┌─ DATA FOR ANALYSIS

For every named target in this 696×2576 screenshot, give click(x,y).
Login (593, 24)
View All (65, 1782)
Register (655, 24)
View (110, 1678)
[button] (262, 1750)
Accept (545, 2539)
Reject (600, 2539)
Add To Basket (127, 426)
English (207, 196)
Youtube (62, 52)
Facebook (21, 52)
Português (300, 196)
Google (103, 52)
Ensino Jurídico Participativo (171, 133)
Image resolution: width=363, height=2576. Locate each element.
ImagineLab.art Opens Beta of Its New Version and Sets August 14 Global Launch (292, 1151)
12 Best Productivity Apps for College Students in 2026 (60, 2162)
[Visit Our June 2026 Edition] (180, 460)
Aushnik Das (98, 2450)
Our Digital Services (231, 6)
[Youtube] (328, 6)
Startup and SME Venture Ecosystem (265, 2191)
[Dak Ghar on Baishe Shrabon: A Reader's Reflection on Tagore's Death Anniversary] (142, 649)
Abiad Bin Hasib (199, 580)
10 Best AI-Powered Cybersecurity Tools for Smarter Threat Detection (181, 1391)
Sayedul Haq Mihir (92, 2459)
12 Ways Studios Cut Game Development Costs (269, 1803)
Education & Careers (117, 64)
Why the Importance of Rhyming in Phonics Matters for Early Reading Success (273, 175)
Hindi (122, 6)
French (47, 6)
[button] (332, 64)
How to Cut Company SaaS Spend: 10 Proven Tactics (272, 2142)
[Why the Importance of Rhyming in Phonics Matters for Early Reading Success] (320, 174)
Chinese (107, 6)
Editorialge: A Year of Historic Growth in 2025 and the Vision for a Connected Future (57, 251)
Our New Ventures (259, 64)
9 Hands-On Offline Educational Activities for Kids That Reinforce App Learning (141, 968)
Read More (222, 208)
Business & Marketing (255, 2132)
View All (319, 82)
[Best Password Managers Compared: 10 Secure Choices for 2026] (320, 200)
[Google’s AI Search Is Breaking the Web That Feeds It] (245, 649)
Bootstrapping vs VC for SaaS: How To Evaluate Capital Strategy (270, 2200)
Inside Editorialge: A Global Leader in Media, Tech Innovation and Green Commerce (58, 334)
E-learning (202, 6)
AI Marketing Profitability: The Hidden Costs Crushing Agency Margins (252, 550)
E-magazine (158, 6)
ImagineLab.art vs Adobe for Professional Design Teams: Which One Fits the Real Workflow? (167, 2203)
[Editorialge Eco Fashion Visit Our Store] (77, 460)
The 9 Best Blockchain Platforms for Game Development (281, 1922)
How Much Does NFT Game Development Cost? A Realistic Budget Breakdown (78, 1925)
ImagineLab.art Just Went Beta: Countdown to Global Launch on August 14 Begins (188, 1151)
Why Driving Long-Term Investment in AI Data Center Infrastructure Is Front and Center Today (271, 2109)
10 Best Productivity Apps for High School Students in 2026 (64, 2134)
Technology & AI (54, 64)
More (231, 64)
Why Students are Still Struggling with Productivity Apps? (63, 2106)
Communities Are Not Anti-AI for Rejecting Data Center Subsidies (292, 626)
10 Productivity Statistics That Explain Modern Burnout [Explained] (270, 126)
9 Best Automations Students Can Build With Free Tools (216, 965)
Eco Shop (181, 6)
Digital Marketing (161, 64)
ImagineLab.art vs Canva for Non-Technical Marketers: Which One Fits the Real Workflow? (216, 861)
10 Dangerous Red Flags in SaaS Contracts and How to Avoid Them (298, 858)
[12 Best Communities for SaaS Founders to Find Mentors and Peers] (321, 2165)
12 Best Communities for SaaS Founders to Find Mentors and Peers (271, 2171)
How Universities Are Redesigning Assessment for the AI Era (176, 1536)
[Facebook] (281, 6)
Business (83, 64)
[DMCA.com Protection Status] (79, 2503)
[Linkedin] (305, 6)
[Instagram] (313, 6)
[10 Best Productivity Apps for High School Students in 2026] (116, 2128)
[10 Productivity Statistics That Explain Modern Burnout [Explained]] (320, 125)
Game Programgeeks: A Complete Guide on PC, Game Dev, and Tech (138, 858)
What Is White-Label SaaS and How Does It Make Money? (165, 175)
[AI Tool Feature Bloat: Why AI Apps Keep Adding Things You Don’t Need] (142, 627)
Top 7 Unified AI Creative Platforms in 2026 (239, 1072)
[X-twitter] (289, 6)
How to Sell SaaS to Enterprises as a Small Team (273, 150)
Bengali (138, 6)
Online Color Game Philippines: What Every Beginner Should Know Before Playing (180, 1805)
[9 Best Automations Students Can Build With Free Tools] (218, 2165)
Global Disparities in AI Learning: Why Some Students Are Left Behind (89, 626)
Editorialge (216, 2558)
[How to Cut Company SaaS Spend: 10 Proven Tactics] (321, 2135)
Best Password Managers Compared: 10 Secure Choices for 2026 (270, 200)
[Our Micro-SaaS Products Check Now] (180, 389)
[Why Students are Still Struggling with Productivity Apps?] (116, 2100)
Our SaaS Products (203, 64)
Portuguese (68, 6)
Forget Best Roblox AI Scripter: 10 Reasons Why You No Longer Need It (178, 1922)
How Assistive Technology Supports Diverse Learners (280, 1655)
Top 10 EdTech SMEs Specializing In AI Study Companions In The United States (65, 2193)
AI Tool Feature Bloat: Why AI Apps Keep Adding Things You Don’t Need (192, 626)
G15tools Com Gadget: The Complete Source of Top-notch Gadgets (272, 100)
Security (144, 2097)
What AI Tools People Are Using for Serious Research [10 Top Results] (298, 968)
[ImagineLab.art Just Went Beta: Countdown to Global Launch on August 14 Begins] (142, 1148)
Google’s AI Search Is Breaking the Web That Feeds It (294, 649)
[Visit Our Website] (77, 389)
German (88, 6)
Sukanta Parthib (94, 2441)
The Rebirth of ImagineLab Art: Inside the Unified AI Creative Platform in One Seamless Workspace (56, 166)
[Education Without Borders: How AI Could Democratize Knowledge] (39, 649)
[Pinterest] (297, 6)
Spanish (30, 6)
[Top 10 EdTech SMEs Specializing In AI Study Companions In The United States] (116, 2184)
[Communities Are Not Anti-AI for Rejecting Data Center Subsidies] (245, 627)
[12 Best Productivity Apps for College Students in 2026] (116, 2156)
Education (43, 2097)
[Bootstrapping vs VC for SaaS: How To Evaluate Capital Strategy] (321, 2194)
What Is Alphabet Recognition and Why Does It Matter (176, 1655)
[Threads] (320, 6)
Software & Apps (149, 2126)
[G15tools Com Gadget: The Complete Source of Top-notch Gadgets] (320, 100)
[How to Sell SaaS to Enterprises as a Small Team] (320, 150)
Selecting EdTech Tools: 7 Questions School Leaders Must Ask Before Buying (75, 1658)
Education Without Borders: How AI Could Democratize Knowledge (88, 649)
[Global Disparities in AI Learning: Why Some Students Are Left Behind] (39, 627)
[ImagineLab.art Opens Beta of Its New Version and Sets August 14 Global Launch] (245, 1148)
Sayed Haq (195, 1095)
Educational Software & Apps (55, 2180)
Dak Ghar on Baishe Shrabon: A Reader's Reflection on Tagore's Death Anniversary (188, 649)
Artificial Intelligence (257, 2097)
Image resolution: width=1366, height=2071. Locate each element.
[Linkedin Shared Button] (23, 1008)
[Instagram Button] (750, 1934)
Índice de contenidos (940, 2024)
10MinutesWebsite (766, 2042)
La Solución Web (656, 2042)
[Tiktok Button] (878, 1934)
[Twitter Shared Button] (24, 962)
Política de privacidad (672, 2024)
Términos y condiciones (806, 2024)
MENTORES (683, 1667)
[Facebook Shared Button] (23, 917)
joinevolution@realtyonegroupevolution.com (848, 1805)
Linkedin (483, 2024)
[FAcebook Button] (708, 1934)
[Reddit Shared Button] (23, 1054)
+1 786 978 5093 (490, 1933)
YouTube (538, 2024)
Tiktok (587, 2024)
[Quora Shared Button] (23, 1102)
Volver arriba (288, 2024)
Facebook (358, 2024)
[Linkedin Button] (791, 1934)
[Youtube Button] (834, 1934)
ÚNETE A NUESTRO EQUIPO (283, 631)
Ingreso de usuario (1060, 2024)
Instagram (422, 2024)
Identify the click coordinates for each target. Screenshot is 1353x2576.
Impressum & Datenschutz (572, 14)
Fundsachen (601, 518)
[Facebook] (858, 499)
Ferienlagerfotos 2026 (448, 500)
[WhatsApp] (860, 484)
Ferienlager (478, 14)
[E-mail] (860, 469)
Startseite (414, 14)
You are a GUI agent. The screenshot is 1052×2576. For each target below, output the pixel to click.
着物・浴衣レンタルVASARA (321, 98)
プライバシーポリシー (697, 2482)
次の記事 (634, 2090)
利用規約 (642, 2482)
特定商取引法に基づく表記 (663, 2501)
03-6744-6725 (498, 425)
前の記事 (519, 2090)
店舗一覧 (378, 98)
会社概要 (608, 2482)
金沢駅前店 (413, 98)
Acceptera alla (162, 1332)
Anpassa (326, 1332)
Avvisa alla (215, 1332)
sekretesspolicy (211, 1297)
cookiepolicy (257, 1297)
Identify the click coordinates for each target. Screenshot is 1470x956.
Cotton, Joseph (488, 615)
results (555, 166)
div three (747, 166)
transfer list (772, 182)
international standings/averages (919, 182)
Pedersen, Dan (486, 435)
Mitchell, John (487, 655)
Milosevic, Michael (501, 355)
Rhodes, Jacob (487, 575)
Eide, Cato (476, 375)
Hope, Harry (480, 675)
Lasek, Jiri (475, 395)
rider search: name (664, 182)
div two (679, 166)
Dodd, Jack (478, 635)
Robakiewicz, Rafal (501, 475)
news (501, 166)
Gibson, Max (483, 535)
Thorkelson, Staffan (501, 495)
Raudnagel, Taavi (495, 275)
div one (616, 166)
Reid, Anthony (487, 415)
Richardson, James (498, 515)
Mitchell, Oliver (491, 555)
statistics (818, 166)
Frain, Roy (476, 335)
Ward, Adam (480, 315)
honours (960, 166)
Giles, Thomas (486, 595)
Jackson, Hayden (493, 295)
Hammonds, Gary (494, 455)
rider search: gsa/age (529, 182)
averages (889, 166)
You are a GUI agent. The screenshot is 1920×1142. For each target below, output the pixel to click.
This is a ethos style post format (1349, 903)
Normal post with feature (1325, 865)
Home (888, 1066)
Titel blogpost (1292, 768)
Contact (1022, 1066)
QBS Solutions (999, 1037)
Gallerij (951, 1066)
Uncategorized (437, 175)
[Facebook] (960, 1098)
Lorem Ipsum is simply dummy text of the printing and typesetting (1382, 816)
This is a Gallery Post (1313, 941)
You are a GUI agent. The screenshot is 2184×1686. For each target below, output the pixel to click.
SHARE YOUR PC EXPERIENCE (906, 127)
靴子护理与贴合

└─

--- WHAT YOU ARE ASKED TO DO ---
Show all lines from the data that contain "Rhyming".

--- COMPLETED EXERCISE ---
Why the Importance of Rhyming in Phonics Matters for Early Reading Success (273, 175)
[Why the Importance of Rhyming in Phonics Matters for Early Reading Success] (320, 174)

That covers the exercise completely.